In this website, the following statement is written
Length of latus rectum is twice the distance between focus and vertex or four times the distance of focus from the directrix.
I thought of proving the statement for a parabola whose focus lies on the $y$ axis and this would prove the geometric idea for all other parabolas since all other are just shifted/stretched variations of the one in consideration. The proof is presented in the following section.
Set of points equidistance from line and point.
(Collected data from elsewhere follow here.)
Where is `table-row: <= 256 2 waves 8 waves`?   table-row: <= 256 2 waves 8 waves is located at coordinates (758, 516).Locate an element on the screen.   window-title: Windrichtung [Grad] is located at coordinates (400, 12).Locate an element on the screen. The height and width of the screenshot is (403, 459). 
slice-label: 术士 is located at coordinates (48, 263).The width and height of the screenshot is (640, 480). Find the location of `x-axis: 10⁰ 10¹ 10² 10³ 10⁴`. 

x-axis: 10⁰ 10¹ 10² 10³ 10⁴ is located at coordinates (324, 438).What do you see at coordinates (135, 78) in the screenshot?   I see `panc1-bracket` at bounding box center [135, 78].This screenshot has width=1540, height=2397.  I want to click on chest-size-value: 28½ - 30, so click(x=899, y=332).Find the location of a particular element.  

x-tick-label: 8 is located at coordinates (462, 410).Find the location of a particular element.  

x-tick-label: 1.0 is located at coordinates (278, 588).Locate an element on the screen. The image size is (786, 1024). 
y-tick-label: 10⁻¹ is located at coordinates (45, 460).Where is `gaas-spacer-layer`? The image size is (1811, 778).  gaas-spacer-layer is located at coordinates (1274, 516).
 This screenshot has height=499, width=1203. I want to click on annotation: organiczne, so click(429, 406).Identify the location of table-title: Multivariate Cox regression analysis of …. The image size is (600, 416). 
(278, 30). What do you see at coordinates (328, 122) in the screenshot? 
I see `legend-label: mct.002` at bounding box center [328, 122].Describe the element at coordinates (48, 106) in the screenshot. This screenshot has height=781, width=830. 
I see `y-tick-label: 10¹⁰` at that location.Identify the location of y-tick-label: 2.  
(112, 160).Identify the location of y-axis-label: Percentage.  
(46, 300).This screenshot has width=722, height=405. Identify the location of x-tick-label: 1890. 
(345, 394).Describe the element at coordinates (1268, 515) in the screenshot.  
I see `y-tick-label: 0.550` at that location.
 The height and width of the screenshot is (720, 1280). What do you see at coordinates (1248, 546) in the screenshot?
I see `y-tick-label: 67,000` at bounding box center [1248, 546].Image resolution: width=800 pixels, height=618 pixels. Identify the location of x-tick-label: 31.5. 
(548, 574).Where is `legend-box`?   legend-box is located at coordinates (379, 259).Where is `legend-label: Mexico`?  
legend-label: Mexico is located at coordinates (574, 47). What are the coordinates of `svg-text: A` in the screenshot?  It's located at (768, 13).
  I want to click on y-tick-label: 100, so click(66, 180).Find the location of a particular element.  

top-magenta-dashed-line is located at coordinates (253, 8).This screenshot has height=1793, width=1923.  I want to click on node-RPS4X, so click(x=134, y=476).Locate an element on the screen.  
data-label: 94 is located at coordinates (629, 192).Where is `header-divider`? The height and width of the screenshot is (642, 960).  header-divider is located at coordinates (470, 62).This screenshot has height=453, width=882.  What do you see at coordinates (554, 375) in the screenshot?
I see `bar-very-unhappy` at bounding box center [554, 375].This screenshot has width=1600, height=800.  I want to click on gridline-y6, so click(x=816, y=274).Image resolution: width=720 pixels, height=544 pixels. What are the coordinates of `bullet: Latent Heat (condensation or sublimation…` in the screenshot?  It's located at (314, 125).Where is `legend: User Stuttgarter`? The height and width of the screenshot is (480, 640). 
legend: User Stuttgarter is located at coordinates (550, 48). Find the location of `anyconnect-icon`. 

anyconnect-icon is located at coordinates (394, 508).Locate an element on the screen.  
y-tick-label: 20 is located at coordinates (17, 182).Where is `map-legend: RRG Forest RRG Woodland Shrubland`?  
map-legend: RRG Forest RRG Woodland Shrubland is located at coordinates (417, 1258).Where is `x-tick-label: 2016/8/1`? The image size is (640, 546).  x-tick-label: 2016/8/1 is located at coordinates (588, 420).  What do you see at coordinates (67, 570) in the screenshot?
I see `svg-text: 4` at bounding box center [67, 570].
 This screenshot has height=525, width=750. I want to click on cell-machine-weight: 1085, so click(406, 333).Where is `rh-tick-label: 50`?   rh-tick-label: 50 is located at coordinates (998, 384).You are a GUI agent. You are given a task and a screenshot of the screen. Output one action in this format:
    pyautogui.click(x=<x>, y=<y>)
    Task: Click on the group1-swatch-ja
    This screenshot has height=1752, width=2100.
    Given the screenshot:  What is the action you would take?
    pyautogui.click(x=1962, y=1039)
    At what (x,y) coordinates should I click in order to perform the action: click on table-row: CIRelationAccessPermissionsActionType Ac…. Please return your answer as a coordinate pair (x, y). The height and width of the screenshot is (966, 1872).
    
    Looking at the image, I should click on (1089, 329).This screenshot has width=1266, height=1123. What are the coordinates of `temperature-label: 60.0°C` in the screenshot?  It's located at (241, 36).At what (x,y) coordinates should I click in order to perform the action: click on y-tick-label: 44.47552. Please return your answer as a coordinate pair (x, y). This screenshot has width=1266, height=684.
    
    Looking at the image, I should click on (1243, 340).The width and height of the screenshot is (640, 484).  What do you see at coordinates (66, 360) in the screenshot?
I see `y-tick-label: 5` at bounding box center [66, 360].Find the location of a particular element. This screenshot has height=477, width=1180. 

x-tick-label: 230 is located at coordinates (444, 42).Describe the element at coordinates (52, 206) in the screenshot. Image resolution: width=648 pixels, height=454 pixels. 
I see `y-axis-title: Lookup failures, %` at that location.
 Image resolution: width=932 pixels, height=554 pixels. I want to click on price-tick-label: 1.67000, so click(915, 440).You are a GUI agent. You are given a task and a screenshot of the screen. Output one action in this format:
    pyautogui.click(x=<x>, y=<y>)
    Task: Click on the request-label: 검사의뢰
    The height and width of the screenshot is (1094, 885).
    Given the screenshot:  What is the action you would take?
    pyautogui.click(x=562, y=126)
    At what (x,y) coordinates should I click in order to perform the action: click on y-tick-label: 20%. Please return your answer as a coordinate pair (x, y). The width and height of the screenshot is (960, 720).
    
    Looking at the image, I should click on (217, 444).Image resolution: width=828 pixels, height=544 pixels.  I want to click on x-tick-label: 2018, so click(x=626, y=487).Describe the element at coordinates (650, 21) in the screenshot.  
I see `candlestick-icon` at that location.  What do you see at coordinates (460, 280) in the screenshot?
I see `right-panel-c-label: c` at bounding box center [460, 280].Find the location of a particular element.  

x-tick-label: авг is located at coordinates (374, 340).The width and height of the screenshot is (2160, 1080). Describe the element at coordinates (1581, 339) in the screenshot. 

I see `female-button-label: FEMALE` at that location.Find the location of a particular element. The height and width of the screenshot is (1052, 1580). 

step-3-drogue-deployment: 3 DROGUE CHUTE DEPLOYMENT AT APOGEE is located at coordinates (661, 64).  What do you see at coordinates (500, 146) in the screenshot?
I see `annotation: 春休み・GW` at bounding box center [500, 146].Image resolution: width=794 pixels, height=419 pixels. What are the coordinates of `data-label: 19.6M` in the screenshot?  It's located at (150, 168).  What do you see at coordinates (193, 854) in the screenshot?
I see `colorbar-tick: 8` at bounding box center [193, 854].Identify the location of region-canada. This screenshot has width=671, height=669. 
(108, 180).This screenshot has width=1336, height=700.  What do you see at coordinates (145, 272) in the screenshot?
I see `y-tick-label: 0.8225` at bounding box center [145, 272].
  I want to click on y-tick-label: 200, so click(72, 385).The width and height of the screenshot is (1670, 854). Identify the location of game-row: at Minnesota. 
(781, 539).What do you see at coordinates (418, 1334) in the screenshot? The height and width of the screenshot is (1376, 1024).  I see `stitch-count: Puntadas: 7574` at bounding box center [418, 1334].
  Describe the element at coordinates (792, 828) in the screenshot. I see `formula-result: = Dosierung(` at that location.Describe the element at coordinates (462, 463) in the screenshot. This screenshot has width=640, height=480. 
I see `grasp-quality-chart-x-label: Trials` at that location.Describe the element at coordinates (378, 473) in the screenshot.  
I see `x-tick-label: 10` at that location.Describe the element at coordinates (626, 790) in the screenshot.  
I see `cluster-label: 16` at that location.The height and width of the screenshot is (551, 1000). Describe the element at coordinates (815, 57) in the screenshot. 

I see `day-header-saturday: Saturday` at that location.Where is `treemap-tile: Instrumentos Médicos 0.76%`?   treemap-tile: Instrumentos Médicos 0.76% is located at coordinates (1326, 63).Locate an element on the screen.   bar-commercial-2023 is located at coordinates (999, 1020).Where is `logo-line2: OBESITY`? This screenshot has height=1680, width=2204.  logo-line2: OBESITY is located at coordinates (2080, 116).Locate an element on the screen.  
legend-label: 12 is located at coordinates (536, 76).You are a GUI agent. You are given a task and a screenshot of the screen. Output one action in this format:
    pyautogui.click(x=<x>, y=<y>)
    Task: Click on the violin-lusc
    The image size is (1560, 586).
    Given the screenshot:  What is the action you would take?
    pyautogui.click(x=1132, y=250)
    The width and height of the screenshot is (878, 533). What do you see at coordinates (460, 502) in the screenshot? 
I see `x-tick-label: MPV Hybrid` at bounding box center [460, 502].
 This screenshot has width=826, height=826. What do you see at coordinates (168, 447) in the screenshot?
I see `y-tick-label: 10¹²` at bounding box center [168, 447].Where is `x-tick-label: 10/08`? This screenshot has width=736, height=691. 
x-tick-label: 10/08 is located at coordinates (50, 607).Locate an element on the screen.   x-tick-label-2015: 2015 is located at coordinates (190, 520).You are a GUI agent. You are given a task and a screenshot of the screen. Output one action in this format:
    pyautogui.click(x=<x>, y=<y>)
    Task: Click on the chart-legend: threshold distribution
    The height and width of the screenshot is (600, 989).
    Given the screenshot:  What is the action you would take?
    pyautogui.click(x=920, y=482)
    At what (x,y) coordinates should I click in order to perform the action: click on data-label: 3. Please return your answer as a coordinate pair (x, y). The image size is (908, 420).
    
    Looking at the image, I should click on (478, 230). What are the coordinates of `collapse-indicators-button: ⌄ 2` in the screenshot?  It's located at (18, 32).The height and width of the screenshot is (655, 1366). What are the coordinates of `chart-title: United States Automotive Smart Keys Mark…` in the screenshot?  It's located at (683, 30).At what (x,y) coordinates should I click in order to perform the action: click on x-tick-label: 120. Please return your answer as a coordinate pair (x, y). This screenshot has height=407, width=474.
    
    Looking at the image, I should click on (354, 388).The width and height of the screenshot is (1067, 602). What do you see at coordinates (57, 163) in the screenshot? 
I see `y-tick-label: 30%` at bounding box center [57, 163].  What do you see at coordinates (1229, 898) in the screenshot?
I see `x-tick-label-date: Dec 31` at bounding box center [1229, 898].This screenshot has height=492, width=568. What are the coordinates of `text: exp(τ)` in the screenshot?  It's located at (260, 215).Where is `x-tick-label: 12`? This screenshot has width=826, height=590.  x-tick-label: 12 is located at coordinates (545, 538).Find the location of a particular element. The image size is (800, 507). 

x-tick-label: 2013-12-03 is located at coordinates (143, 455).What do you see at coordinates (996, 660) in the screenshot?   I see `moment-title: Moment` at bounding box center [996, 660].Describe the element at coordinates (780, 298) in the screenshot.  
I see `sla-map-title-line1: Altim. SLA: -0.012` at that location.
For a parabole opening up like a U in the x-y plane, say it is parallel its line is $y=c$ and the point is $(a,b)$ then the distance from these two are the same.
$$ (y-c)^2 = (x-a)^2 + (y-b)^2 \tag{1}$$
Now, the for the points which are same vertical height as directrix, plug $y=b$,
$$ a \pm (b-c) = x$$
Hence the distance between the two points:
$$ l= 2 (b-c)$$
"The length of latus rectum is twice the perpendicular distance between directrix and focus"
But the statement says that it is four times, so is it wrong or did I make mistake?
For the second part, we can find the maxima of $y$ is when $x=a$ by differentiation and hence,
$$ y-c = -(y-b)$$
$$ 2y = b-c$$
Hence, the vertex is given as:
$$ y = \frac{b-c}{2}$$
Now since focus at (a,b) the distance between vertex and focus :
$$ d = \frac{b+c}{2}$$
Which doesn't even seem to be related to original equation
For the parabola $y^2=4ax$, the equation of Latus rectum is $x=a$ and end points of Lr are $(a,2a)$ and $(a,-2a)$ so $Lr=4a$. The vertex is $V(0,0)$ directrix is $x=-a$ The point of intersection of directrix and x-axis is $Z(-a,0)$ so $VZ=a$. Focus is $F(a,0)$ so $VF=a$. So finally $VF=VZ=Lr/4.$